The question really should be how to get kids interested in eating healthy food and understanding where it comes from. That’s the greater challenge in our communities. That comes from gardening and cooking. When kids help with preparation they’re more invested in the meal. Even young kids can help, although you have to be patient and creative. In the kitchen we use plastic lettuce knives for young kids, as well as OXO choppers. The little ones love that and it allows them to chop garlic, onions, peppers, and herbs without the chance of hurting themselves. We also have a rule that you have to take one big bite before turning something down. The rule comes in the form of a pledge we all recite. That helps, too. If they commit to tasting something they’re wary of, they often find they like it. Basically, the kids are easy that way. It’s often the field trip parents we have to insist take that bite. And, in fact, with this exposure, along with education at school, the kids can change the family dynamic where food is concerned and insist on parents cooking instead of defrosting/reheating prepared meals or buying fast food. That’s so exciting!

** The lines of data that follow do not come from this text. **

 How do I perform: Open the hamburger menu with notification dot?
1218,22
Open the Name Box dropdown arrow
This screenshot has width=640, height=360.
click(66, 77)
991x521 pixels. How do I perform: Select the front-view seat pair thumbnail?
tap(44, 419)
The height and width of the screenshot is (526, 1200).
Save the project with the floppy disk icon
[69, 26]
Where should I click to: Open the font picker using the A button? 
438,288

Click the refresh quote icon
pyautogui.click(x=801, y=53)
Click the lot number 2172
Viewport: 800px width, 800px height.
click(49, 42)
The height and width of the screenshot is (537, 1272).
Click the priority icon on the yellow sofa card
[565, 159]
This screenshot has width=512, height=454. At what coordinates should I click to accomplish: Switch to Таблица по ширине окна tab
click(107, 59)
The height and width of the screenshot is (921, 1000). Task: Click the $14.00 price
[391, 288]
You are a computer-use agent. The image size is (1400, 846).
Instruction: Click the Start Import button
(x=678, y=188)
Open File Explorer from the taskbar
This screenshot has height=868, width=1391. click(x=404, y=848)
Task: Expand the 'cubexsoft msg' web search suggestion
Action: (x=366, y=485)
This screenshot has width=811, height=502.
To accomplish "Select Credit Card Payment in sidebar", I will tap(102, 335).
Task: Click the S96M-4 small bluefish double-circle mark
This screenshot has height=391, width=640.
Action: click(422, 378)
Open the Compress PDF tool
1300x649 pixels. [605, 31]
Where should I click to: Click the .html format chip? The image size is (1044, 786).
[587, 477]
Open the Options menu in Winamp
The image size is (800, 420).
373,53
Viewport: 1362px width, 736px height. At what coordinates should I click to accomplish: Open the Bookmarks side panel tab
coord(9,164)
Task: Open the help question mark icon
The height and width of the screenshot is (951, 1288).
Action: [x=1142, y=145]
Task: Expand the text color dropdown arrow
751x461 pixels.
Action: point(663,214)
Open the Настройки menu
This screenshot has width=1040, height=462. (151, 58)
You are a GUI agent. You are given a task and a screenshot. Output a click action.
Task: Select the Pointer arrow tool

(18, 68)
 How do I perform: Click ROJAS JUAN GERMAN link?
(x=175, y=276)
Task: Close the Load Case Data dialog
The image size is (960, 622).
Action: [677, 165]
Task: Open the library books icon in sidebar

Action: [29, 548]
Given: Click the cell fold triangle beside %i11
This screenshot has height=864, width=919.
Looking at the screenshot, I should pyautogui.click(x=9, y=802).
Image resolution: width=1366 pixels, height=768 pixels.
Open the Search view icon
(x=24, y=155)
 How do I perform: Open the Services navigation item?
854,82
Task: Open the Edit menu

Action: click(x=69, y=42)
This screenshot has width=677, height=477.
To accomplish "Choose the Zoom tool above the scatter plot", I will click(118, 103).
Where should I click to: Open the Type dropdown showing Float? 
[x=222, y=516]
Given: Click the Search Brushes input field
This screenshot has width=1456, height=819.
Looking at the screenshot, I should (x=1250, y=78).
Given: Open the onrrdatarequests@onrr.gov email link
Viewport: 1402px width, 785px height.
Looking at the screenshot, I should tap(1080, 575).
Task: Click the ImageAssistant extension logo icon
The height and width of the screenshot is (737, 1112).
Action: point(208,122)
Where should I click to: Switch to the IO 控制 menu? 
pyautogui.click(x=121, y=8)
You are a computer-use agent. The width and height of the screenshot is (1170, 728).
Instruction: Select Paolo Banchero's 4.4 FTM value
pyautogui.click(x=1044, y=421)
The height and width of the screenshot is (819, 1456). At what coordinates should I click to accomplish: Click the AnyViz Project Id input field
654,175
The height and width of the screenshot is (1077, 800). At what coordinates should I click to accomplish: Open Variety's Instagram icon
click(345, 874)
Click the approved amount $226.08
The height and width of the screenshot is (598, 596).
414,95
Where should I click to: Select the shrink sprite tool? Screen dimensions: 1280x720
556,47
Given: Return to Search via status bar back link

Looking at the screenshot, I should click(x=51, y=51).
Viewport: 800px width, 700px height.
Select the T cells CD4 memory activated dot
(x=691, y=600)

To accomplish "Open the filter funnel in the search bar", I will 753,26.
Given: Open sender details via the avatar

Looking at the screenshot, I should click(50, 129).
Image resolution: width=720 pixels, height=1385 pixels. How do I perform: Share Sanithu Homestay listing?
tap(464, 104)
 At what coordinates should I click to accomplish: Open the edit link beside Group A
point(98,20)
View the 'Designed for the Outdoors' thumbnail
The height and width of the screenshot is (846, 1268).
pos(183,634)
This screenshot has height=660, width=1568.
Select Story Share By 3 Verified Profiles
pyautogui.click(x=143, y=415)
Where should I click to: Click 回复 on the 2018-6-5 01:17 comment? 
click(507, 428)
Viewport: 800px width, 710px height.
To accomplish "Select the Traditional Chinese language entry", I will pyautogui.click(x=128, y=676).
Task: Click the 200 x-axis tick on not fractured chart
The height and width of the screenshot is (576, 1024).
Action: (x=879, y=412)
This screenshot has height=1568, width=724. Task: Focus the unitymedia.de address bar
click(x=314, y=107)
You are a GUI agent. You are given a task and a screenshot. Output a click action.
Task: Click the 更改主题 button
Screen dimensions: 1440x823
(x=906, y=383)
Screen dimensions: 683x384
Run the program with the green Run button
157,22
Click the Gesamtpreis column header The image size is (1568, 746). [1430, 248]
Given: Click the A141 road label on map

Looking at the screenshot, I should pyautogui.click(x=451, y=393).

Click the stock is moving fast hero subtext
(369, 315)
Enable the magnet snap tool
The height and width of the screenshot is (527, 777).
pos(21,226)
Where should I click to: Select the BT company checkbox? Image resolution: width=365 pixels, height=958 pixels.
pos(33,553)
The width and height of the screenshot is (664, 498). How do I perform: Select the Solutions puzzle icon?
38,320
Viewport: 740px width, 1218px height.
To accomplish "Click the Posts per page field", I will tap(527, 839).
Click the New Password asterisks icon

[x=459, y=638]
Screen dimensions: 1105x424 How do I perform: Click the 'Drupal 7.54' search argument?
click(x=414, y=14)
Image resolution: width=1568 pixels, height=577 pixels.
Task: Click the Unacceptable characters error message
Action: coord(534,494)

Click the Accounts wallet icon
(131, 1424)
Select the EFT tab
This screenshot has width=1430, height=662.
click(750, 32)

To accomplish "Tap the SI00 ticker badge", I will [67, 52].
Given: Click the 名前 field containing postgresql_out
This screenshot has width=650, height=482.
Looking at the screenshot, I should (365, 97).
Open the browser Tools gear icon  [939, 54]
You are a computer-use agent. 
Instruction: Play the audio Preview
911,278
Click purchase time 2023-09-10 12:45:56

RWS: You’ve received many awards for your food writing and journalism. What’s your best advice for budding food writers and bloggers?

CG: The reality is that it’s a tough market and for 99 percent of food writers, the pay is negligible. I love food writing, but I also spend a lot of time doing business writing to pay the bills.

The advantage today is that technology offers more of an opportunity to showcase your work and create a niche that you can become known for. You have to have passion and commitment. You absolutely must refine your skills—whether it’s through classes or workshops or simply writing every day. Then you have to identify your food community, these days through social media, and develop an audience. Go to local food events and meet chefs, farmers, vendors, and other writers. Become a vital resource for information. Basically immerse yourself in the world you want to be in. And, have fun. If you’re enjoying yourself, that joy will come through in your work, and what’s more attractive and compelling than that?